BEGIN
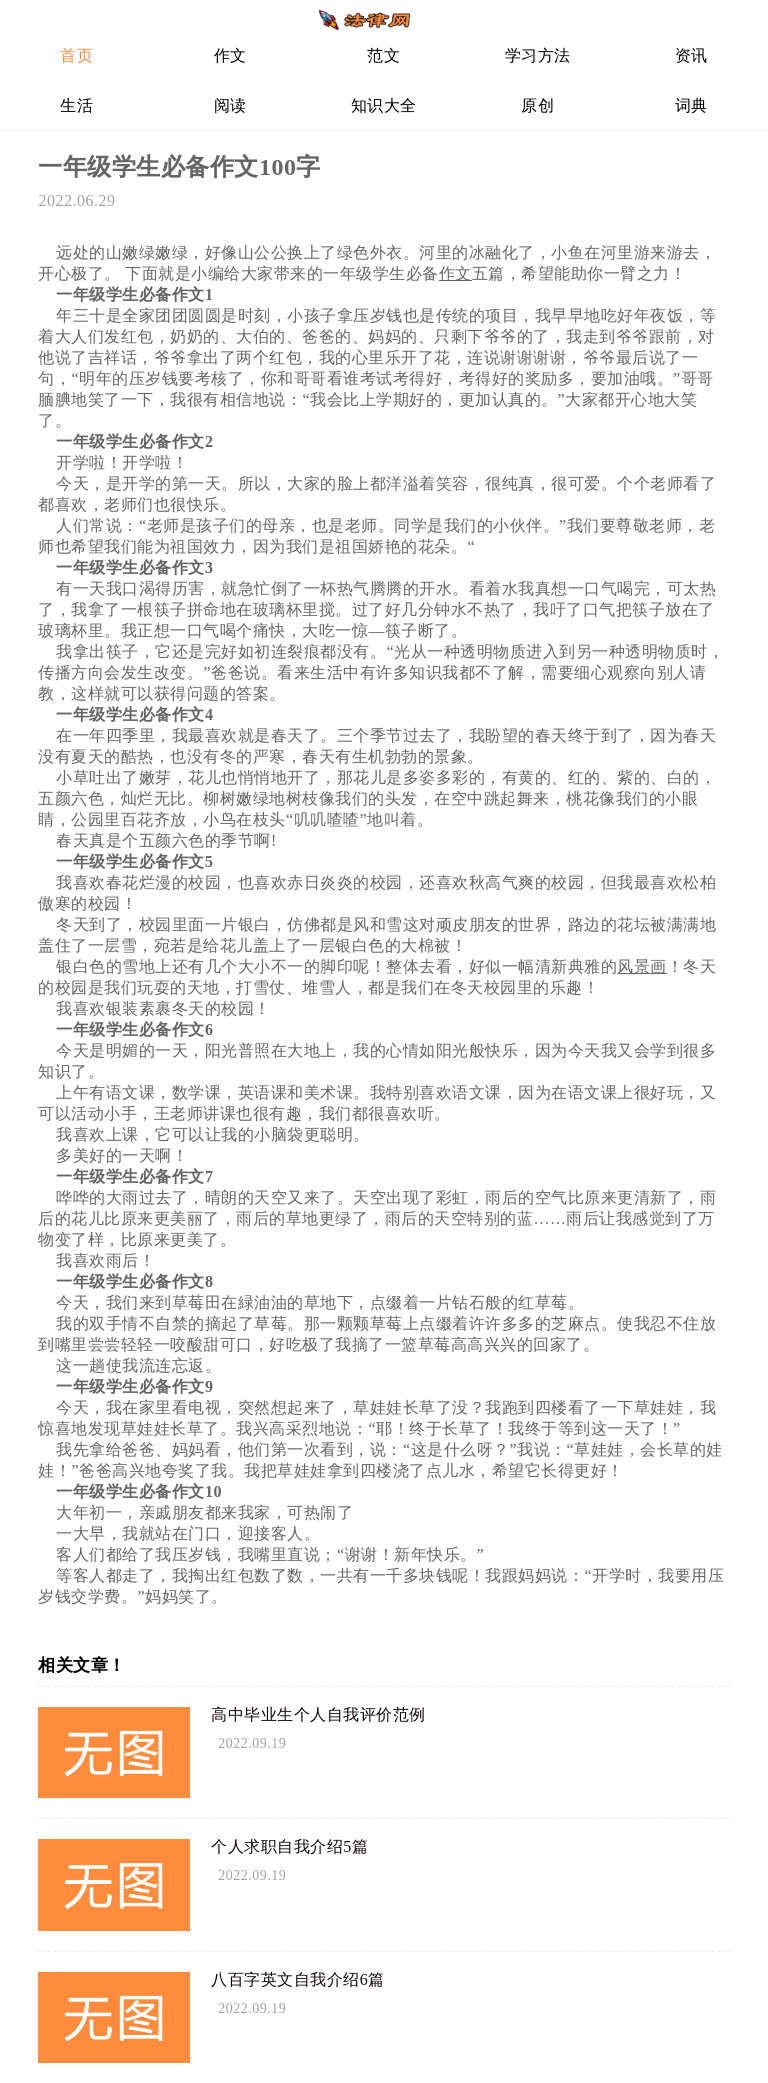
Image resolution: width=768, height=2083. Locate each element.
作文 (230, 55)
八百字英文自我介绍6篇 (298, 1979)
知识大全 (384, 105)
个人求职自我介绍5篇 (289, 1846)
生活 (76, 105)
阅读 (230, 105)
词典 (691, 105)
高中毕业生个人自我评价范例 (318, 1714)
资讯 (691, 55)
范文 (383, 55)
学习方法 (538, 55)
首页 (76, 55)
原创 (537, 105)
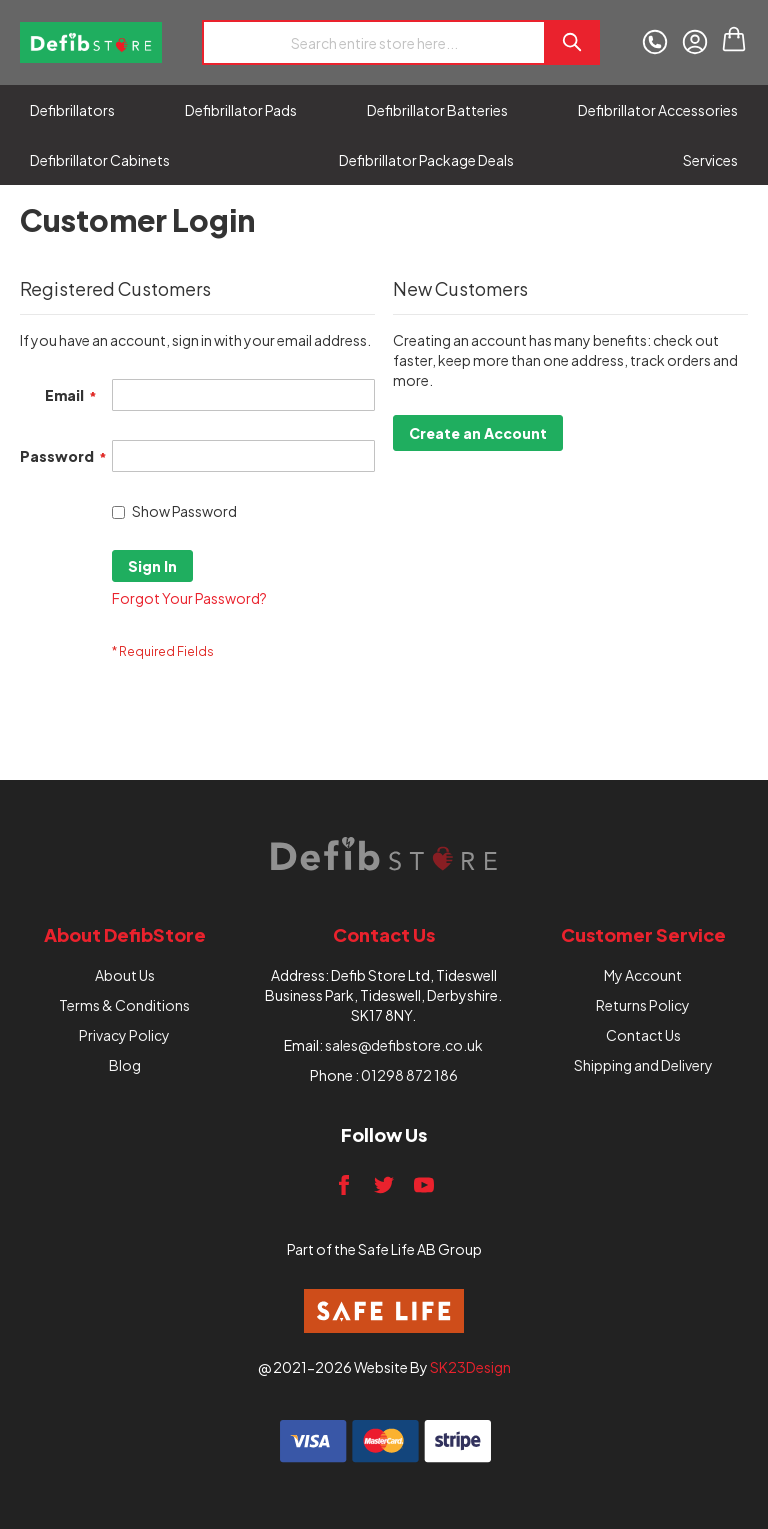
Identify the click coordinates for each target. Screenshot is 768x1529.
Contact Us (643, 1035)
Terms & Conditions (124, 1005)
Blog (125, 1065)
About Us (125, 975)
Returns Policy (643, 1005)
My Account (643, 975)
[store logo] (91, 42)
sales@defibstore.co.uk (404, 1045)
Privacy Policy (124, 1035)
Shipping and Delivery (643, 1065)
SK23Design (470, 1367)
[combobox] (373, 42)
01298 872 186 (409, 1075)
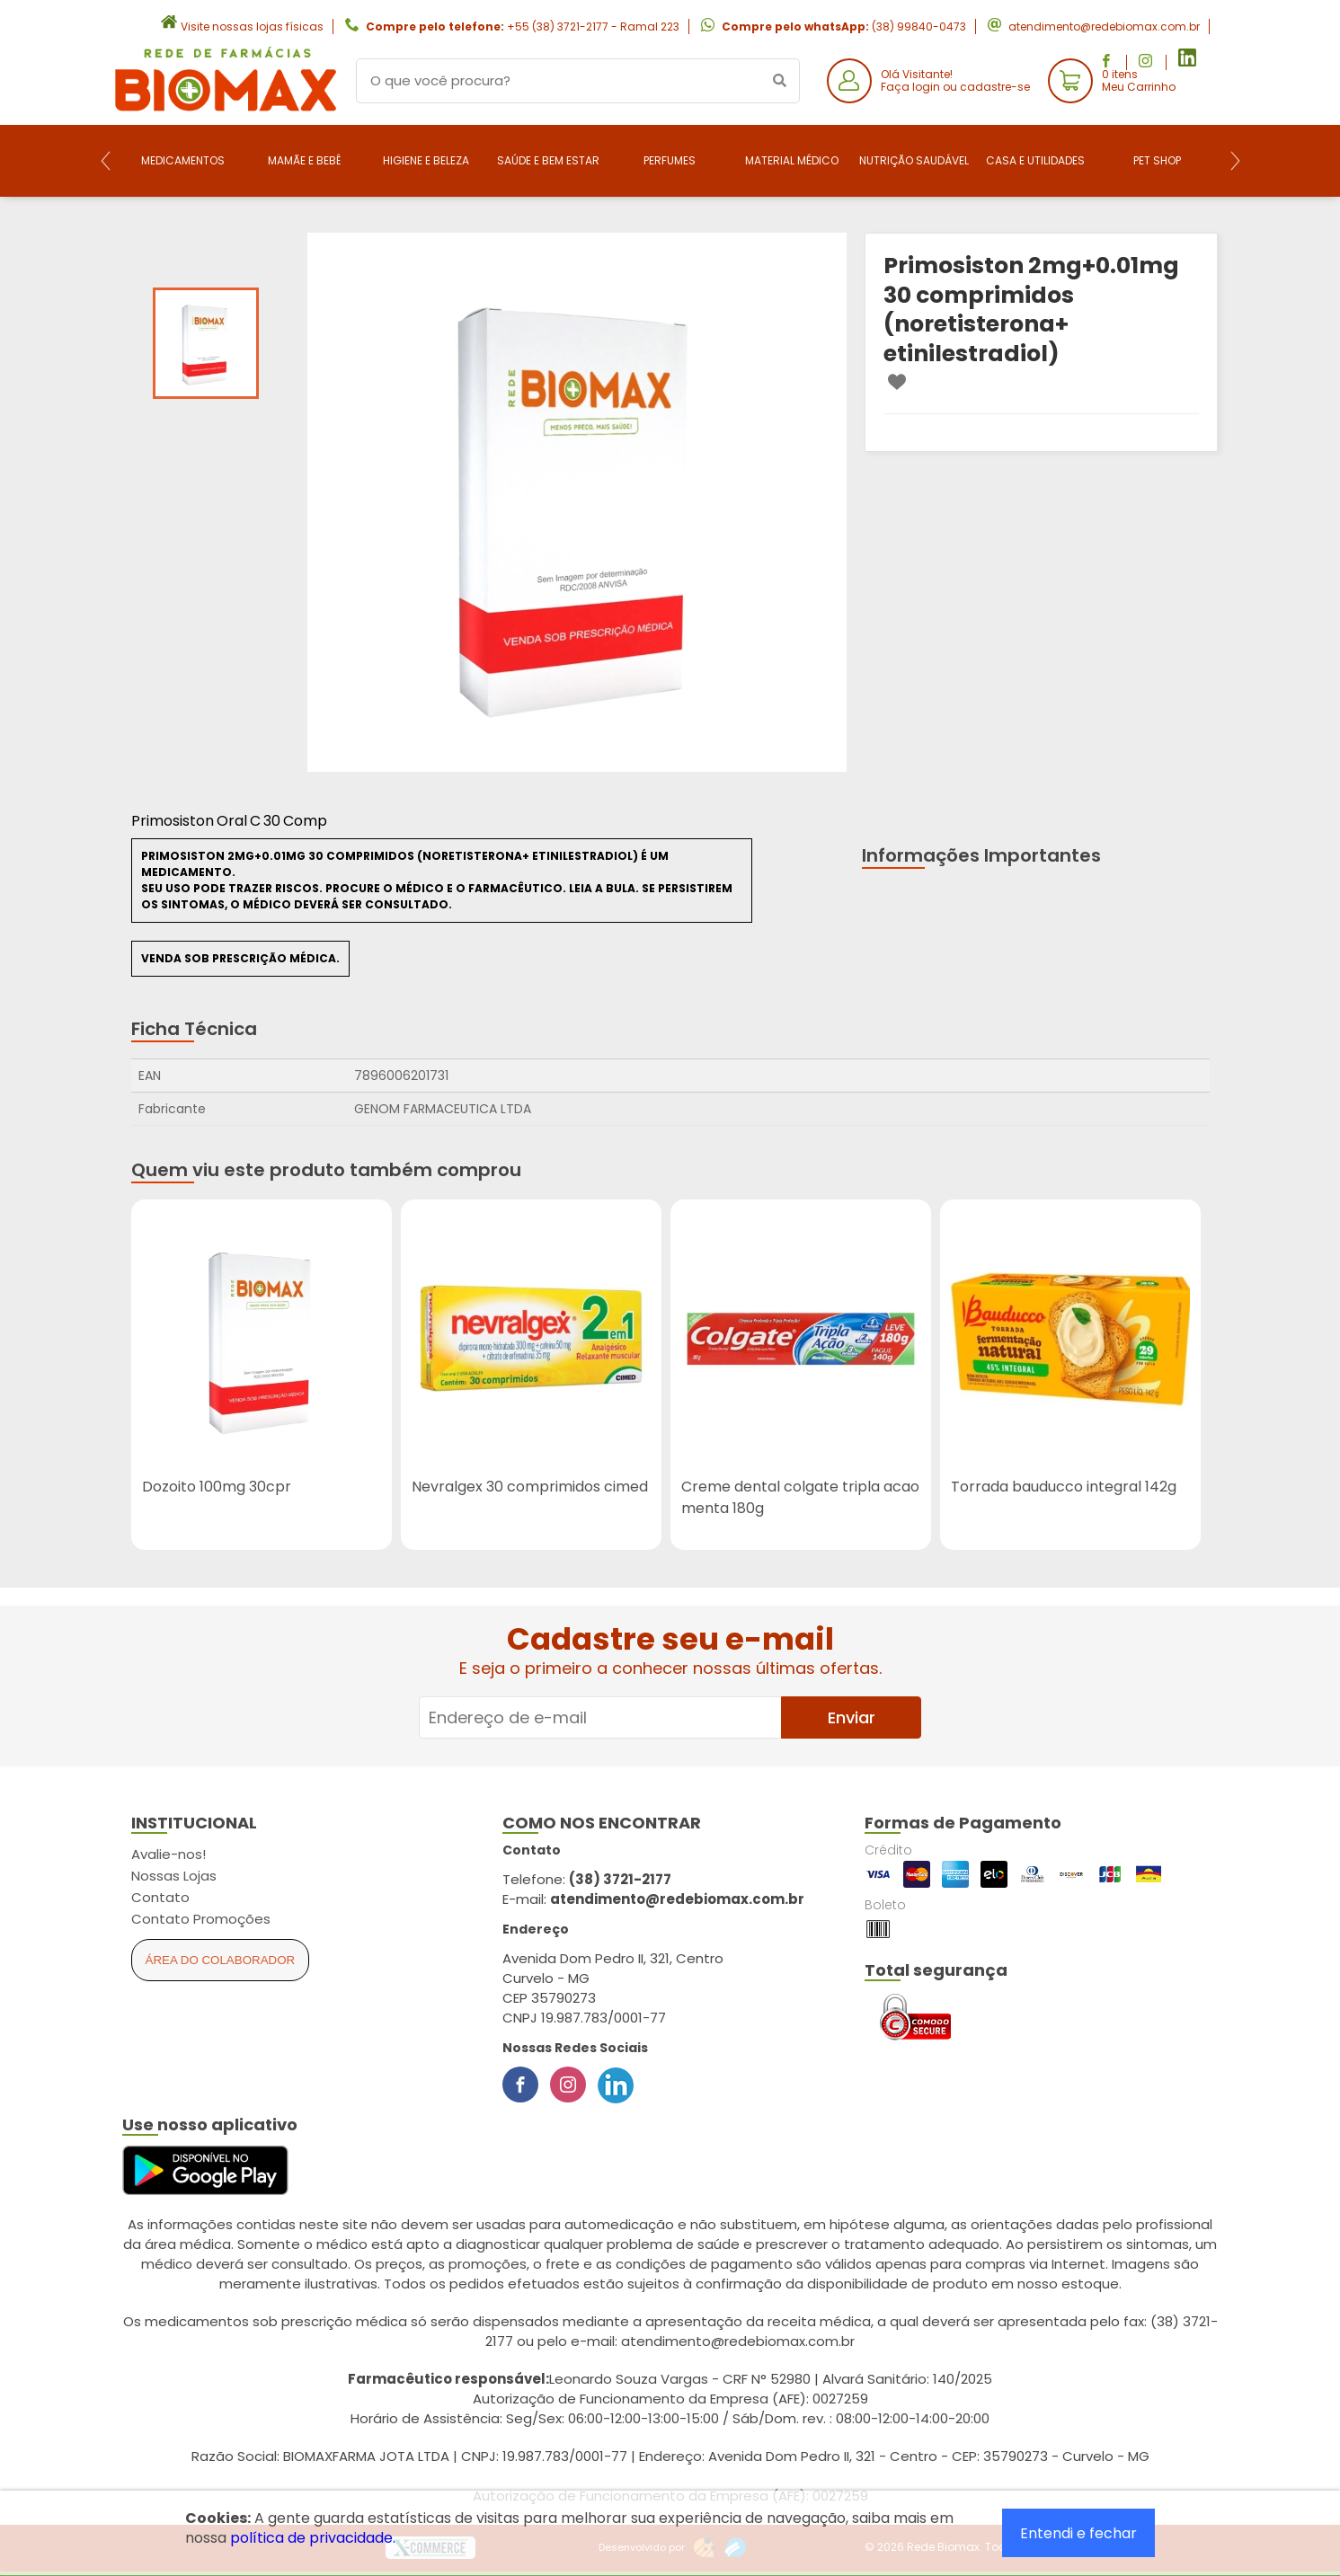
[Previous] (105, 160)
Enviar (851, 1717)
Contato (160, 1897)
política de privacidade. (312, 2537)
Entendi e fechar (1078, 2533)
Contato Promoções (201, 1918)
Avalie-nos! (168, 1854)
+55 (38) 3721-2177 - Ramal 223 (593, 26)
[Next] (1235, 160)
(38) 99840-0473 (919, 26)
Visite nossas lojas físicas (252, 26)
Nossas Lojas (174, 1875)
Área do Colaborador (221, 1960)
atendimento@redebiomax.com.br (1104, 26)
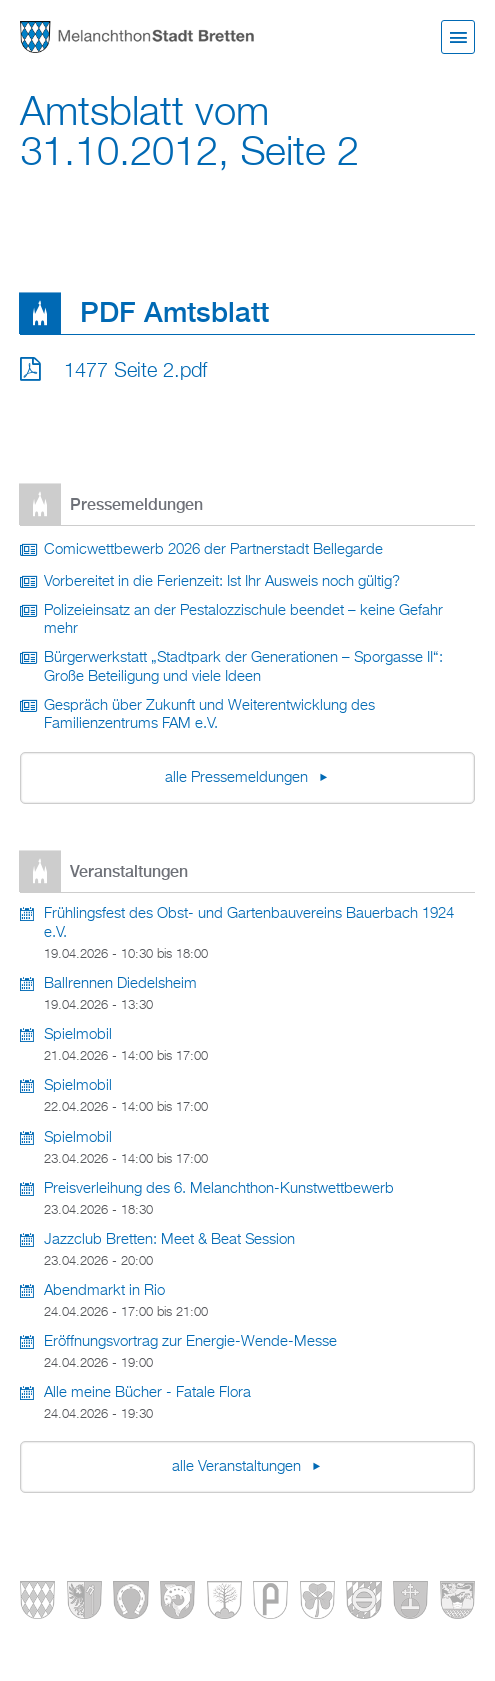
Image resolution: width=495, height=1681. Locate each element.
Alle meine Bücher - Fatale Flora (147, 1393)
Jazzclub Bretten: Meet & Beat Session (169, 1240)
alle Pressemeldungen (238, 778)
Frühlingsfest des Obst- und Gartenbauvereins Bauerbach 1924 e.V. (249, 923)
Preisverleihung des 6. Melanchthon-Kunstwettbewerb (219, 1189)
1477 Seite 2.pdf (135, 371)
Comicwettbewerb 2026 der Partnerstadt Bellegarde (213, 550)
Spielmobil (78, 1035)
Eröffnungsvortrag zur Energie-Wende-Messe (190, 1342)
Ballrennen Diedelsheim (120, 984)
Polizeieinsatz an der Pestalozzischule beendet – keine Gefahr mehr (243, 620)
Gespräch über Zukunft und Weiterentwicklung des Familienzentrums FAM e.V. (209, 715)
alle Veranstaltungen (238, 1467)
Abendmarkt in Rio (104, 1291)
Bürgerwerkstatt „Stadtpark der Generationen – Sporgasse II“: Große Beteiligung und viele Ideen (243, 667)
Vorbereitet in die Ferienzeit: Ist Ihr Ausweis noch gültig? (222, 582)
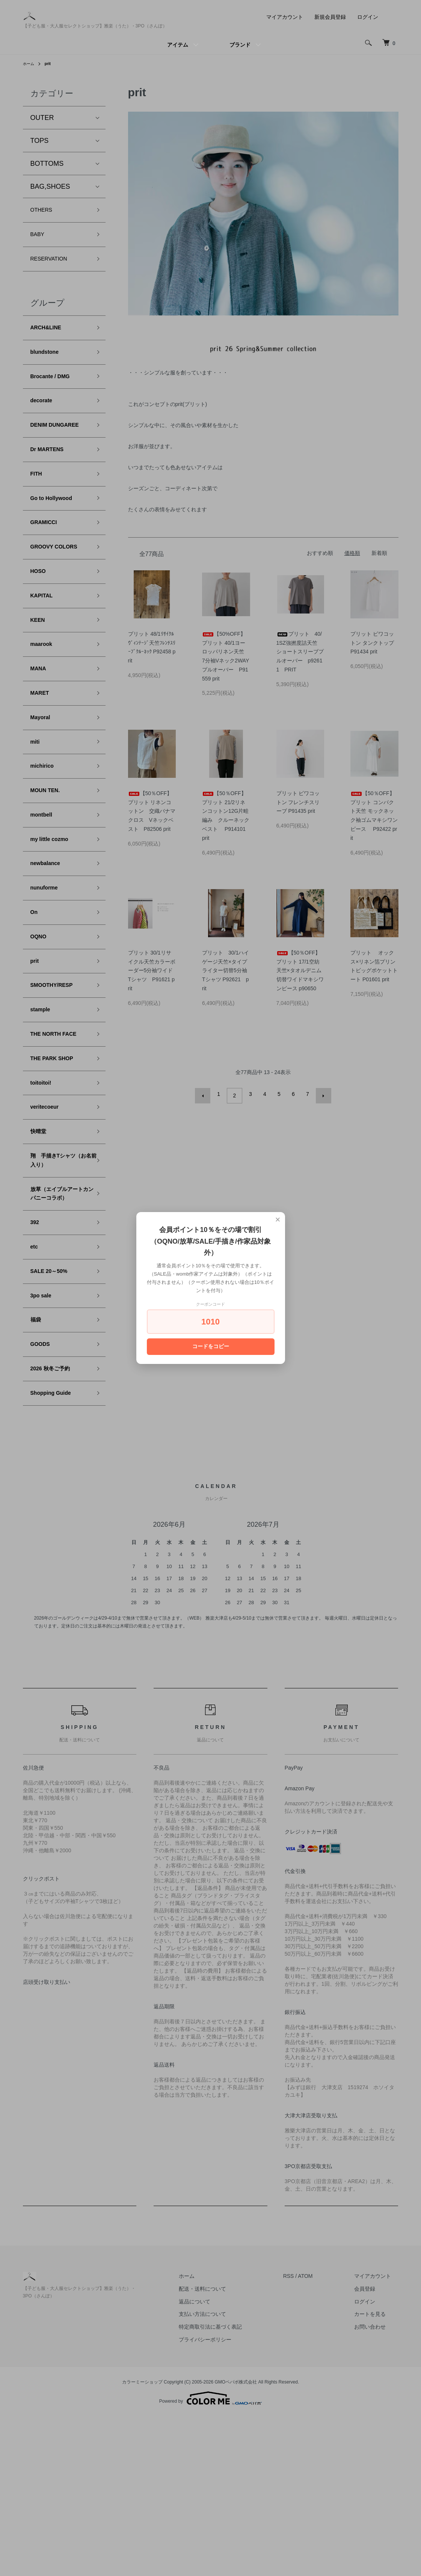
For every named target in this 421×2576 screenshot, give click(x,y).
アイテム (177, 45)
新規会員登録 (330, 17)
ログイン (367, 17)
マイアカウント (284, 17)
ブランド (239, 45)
END
## Problem details
Substitute "Find" for "Locate" in the part of the listing that runs from its start through the line containing "学习方法 (538, 55)", and write out those lines again with nothing else changed. Leave the pictures out.

## Full response
Image resolution: width=768, height=2083. Find each element.
作文 (230, 55)
八百字英文自我介绍6篇 (298, 1979)
知识大全 (384, 105)
个人求职自我介绍5篇 (289, 1846)
生活 (76, 105)
阅读 (230, 105)
词典 (691, 105)
高中毕业生个人自我评价范例 (318, 1714)
资讯 (691, 55)
范文 (383, 55)
学习方法 (538, 55)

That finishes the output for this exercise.